- **Your instructions**: After finding "Given: Select the" in a line below, print that line and the rest of the lines exactly, leaving out all pictures.

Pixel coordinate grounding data
::::
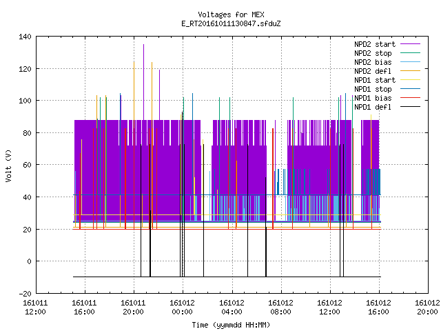Select the NPD2 bias legend label

373,62
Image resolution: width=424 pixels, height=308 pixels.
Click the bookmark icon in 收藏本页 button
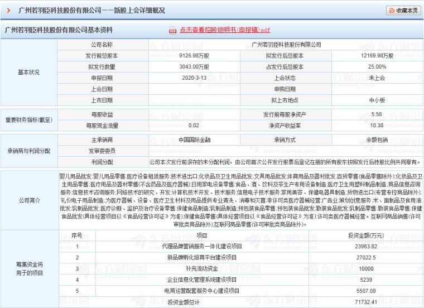coord(392,11)
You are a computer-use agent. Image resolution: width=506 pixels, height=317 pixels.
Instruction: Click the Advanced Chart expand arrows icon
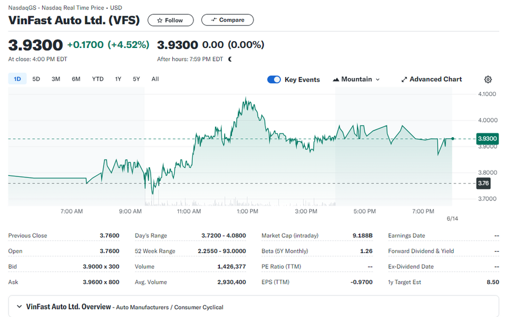pyautogui.click(x=404, y=80)
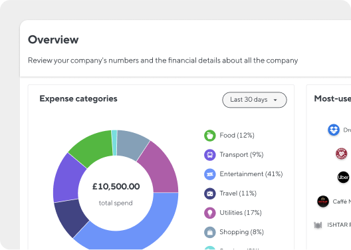Select the Utilities (17%) legend label
This screenshot has width=351, height=250.
241,213
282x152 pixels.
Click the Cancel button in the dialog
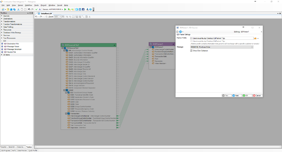click(x=257, y=95)
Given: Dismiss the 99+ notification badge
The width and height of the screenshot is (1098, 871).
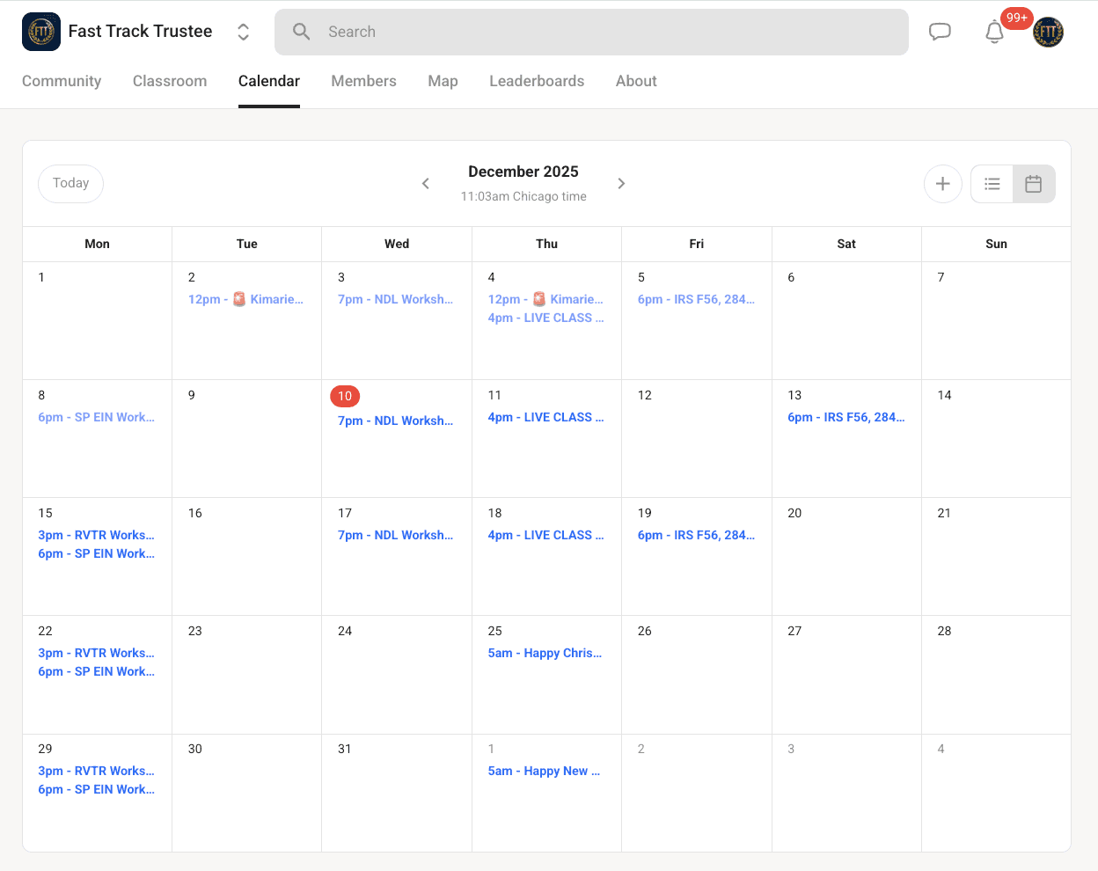Looking at the screenshot, I should (x=1016, y=18).
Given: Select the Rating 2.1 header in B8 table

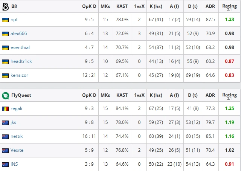Looking at the screenshot, I should [x=229, y=7].
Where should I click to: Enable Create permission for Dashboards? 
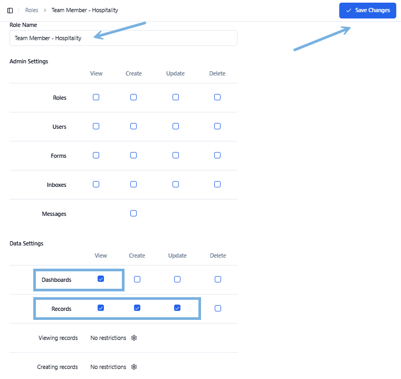[x=137, y=279]
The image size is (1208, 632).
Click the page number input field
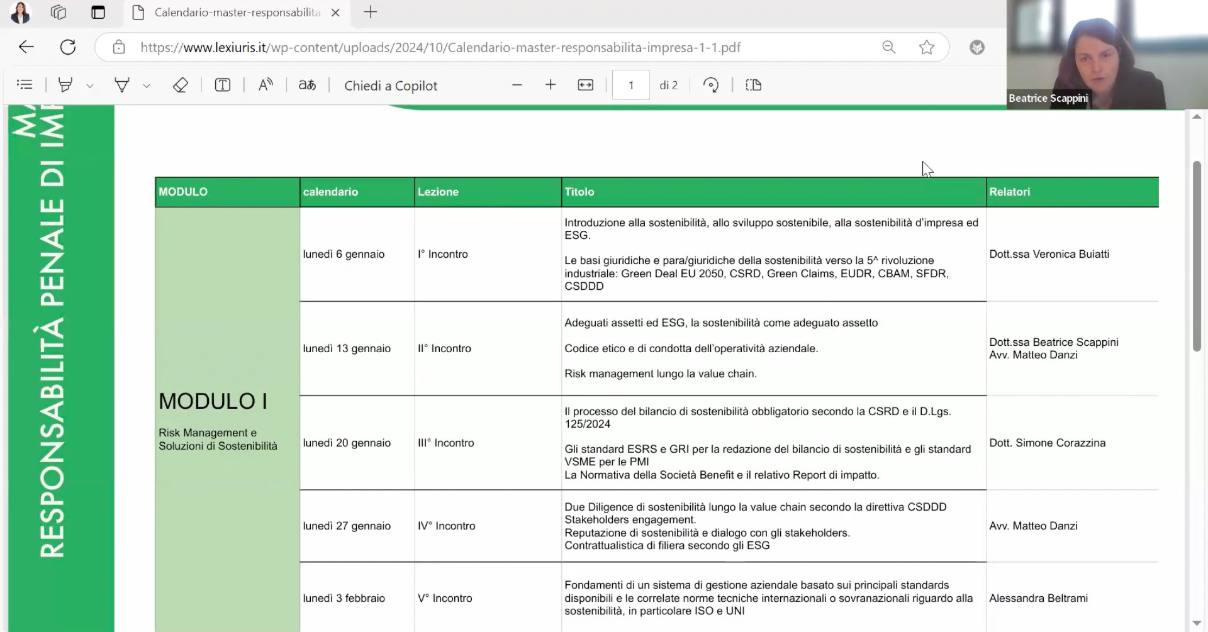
::::
- **Your response**:
Given: Select the Rating 2.1 header in B8 table

Looking at the screenshot, I should [x=229, y=7].
Where should I click to: Enable Create permission for Dashboards? 
[x=137, y=279]
The image size is (1208, 632).
Click the page number input field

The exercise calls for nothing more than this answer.